Potatoes, barley and soybeans were the leading field crops by area in 2016, unchanged from 2011. Barley was the second largest field crop grown in Prince Edward Island and the largest barley area in Atlantic Canada. Overall, Prince Edward Island ranked seventh nationally in terms of total field crop area.
|Source: CANSIM table 004-0213.|
Blueberries drive the increase in fruits, berries and nuts area
The total area of land in fruits, berries and nuts increased 12.0% from 2011 to 14,390 acres in 2016, largely attributable to the increase in blueberry area, which rose 12.8% to 13,884 acres. Apples (153 acres) and cranberries (104 acres) were the other leading fruits, berries and nuts area in the province.

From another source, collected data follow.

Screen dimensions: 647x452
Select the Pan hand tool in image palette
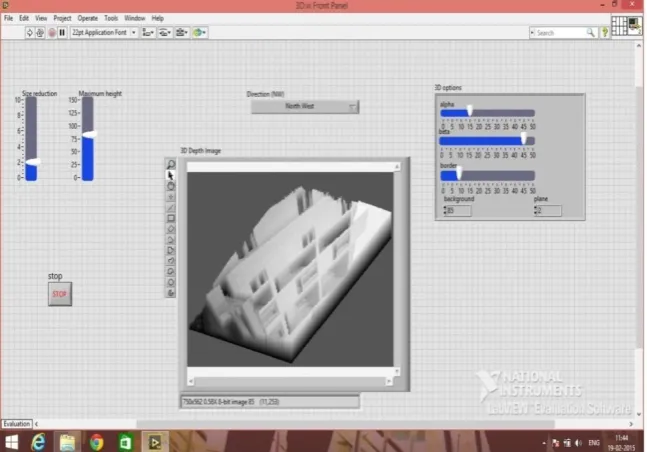point(170,186)
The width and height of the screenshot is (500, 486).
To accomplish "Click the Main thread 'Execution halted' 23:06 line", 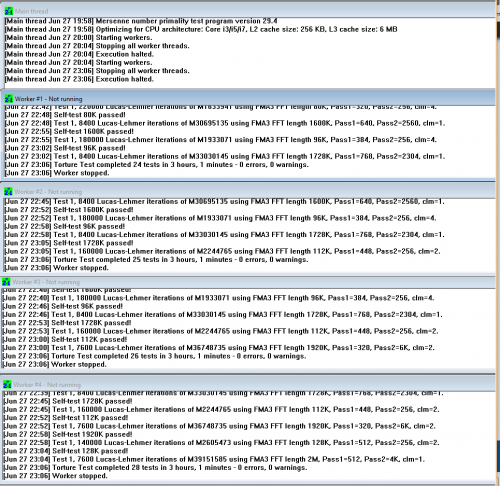I will (x=79, y=79).
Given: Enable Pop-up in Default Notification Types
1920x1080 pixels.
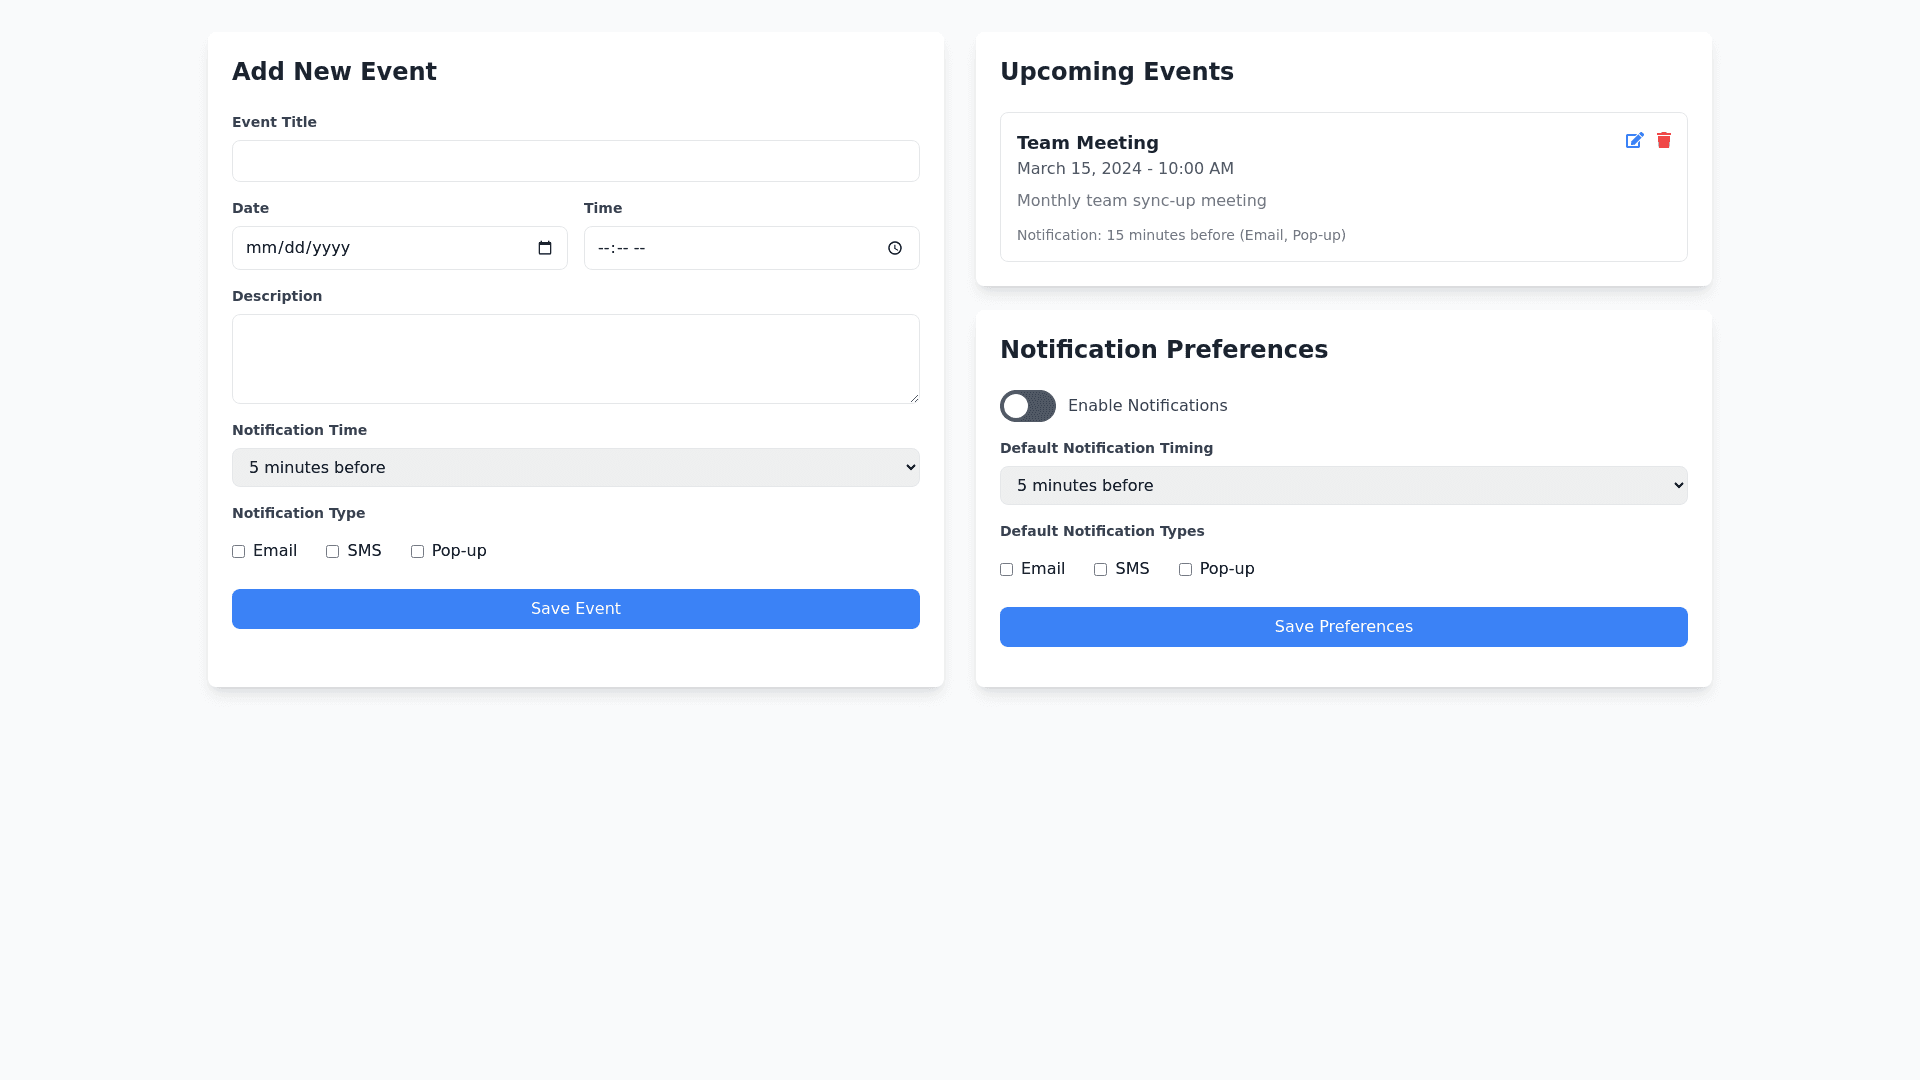Looking at the screenshot, I should coord(1186,570).
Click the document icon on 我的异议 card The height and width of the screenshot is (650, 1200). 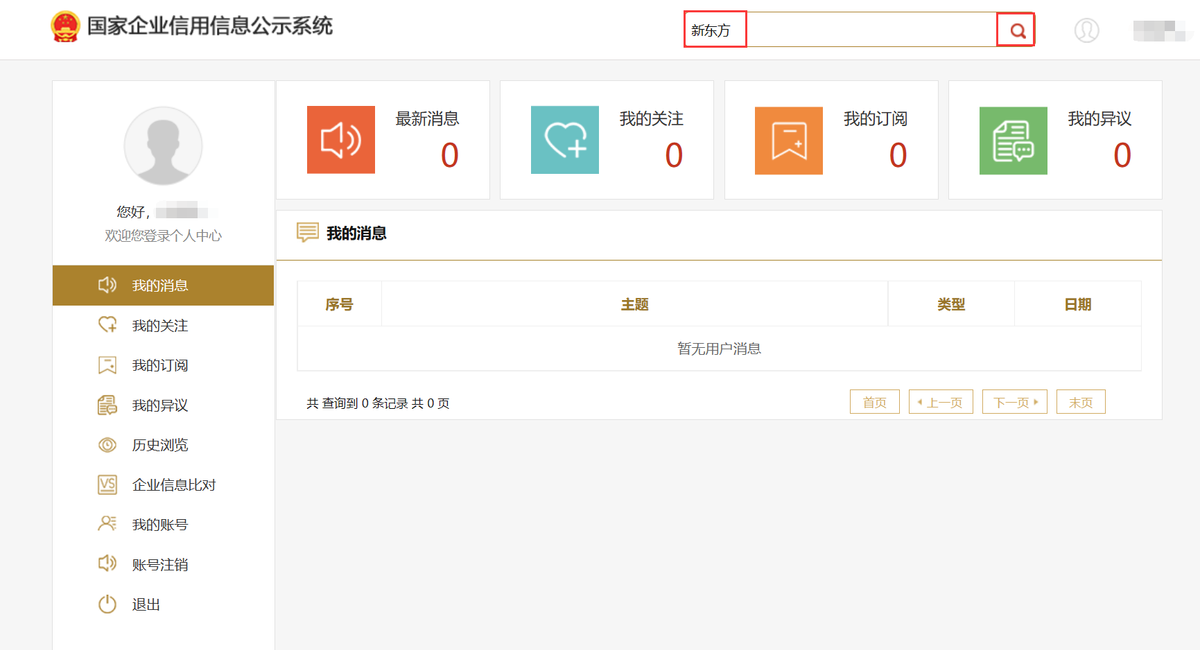1012,140
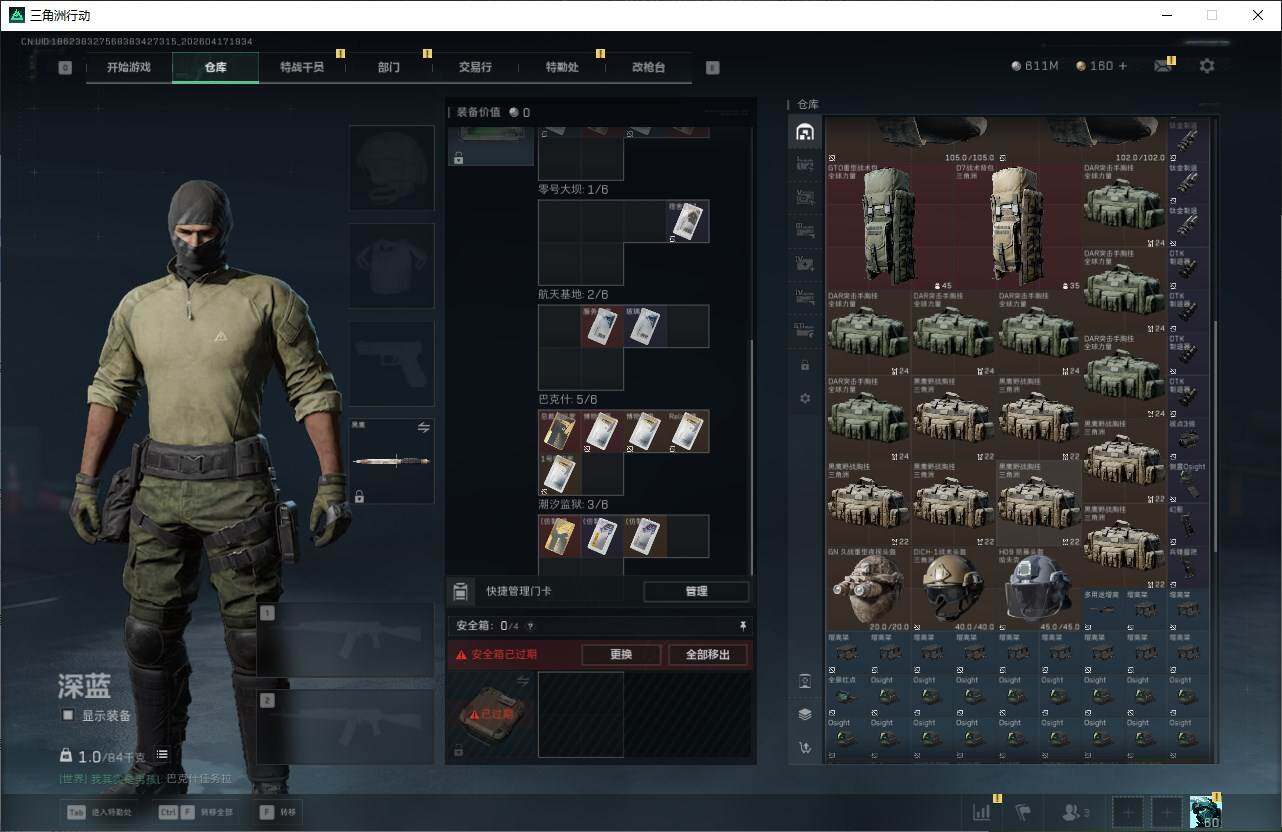Select the main stash icon in sidebar
The height and width of the screenshot is (832, 1282).
tap(805, 132)
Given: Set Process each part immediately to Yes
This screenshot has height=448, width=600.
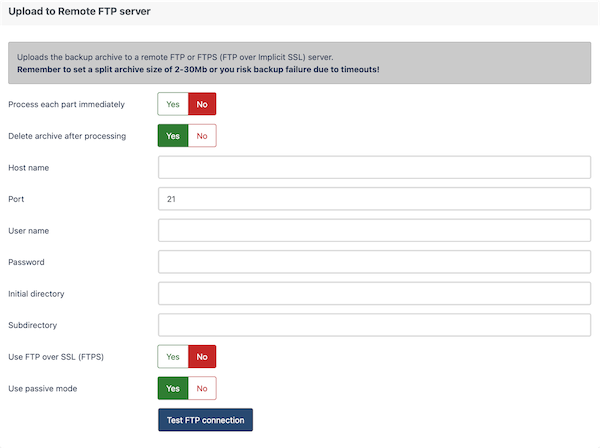Looking at the screenshot, I should click(x=173, y=104).

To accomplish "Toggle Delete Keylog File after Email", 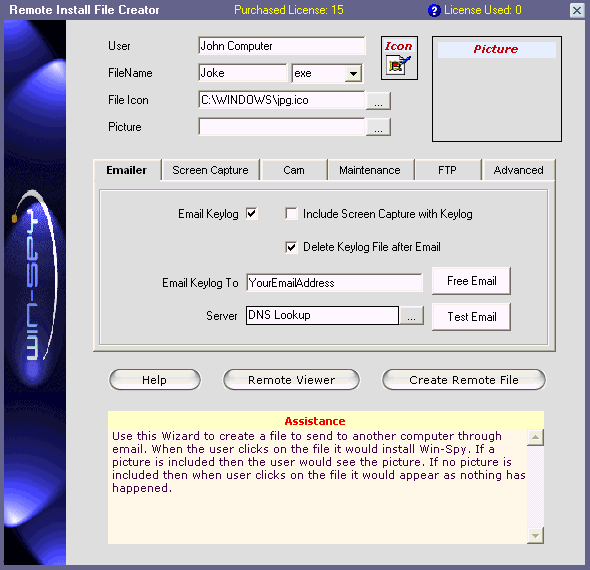I will [291, 247].
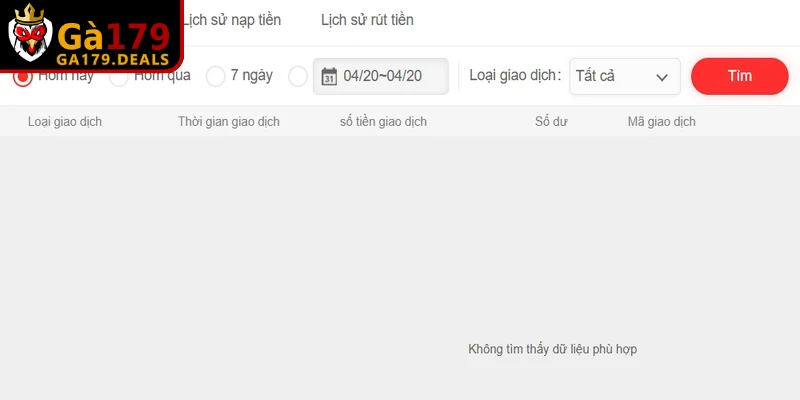Click the 04/20~04/20 date range field
The height and width of the screenshot is (400, 800).
382,76
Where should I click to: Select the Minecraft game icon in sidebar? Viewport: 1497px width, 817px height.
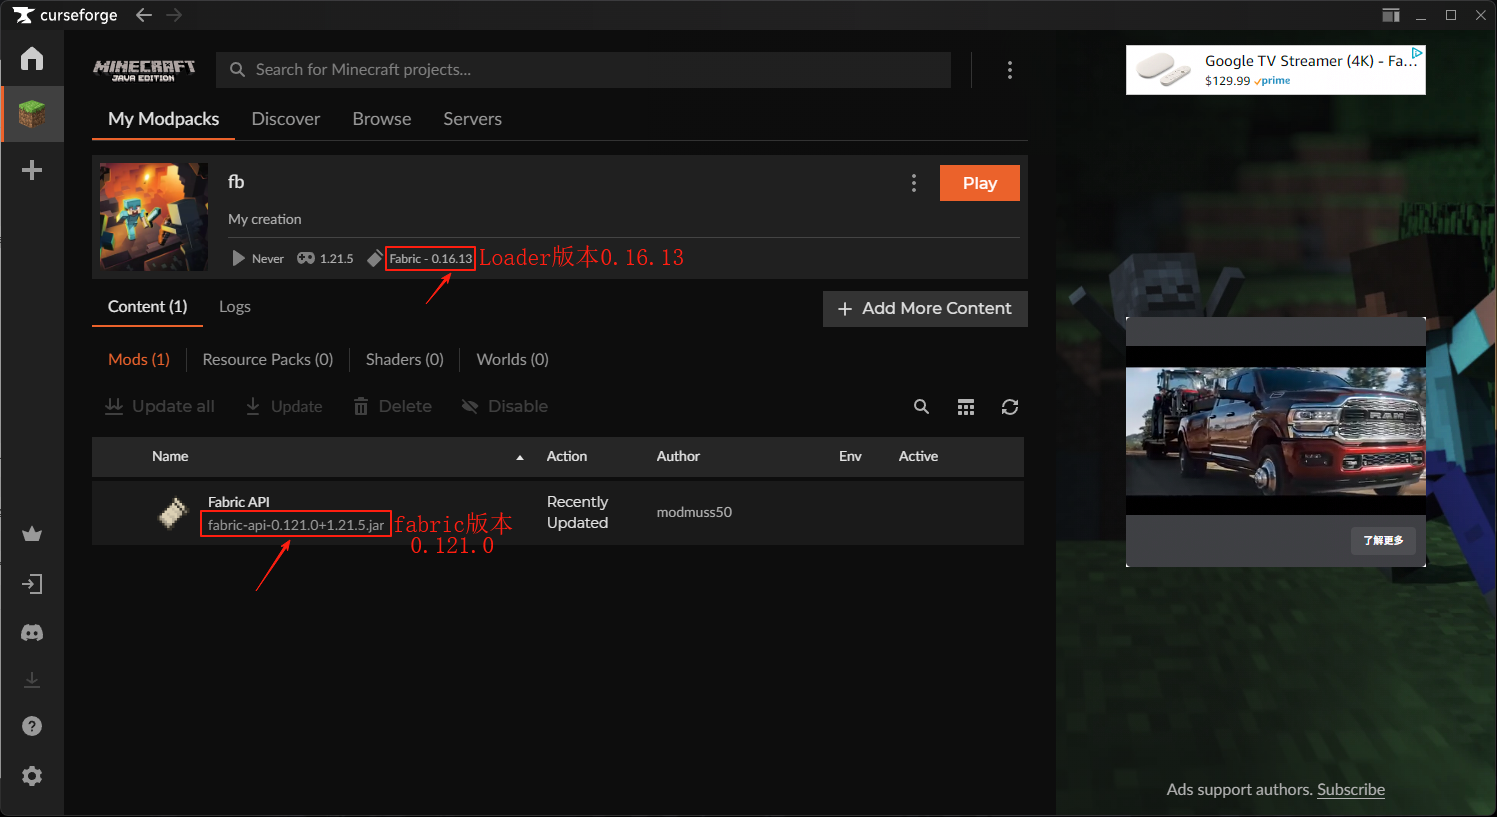pos(32,114)
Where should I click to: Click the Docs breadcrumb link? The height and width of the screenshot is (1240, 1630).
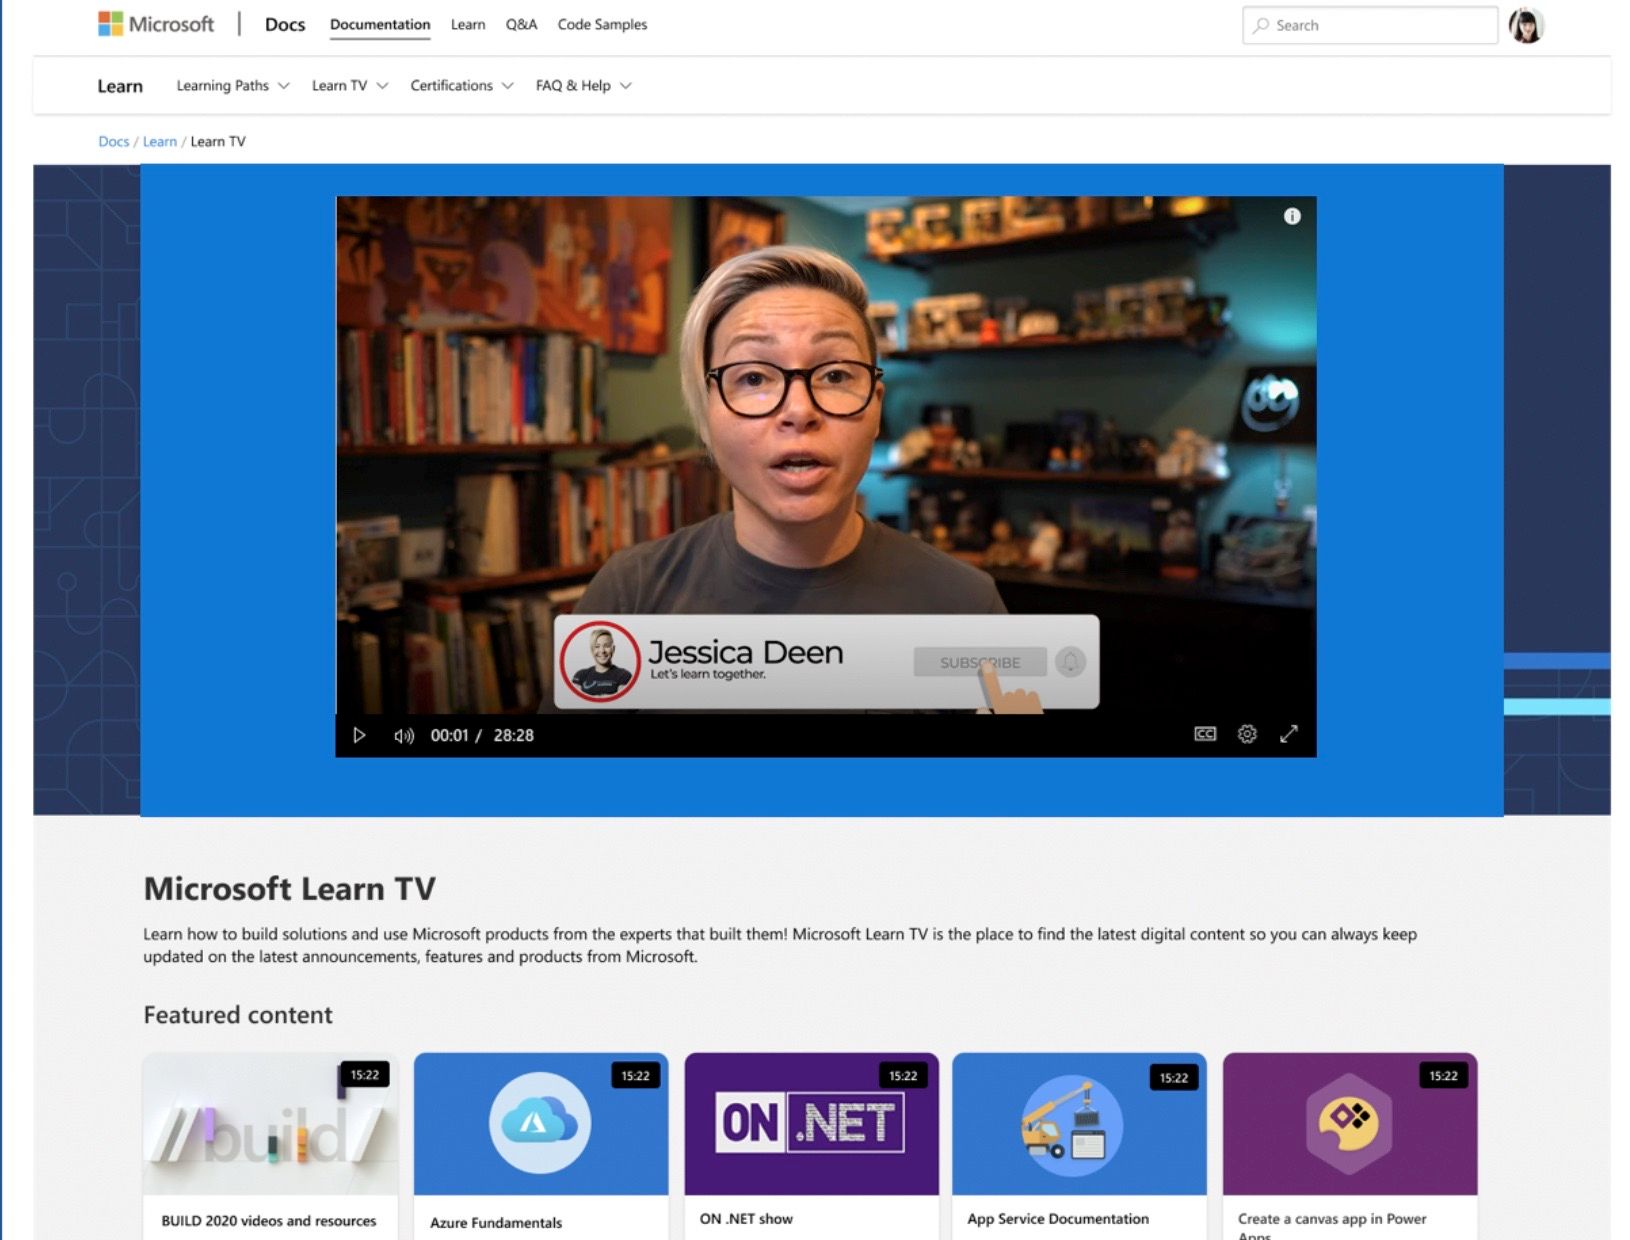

Meanwhile, field vegetable area declined 10.5% to 2,244 acres. Carrots were the largest field vegetable in terms of area and accounted for 39.9% of Prince Edward Island’s total field vegetable area with 895 acres. Rutabaga (20.4%) and cabbage (8.8%) were the other leading field vegetables by area.
The area dedicated to greenhouse flower and vegetable production rose 9.6% from 2011 to 379,408 square feet in 2016. The increase in area was attributable to more greenhouse vegetable area, which more than doubled from 2011 to 160,328 square feet. Although the area dedicated to greenhouse flowers declined 19.3%, it remained larger (219,080 square feet) than the greenhouse vegetables area.
Beef and dairy numbers continue to fall in Prince Edward Island
The number of dairy cows in the province decreased 2.5% from 2011 to 12,805 head in 2016, while the number of farms reporting dairy cows declined 16.4%.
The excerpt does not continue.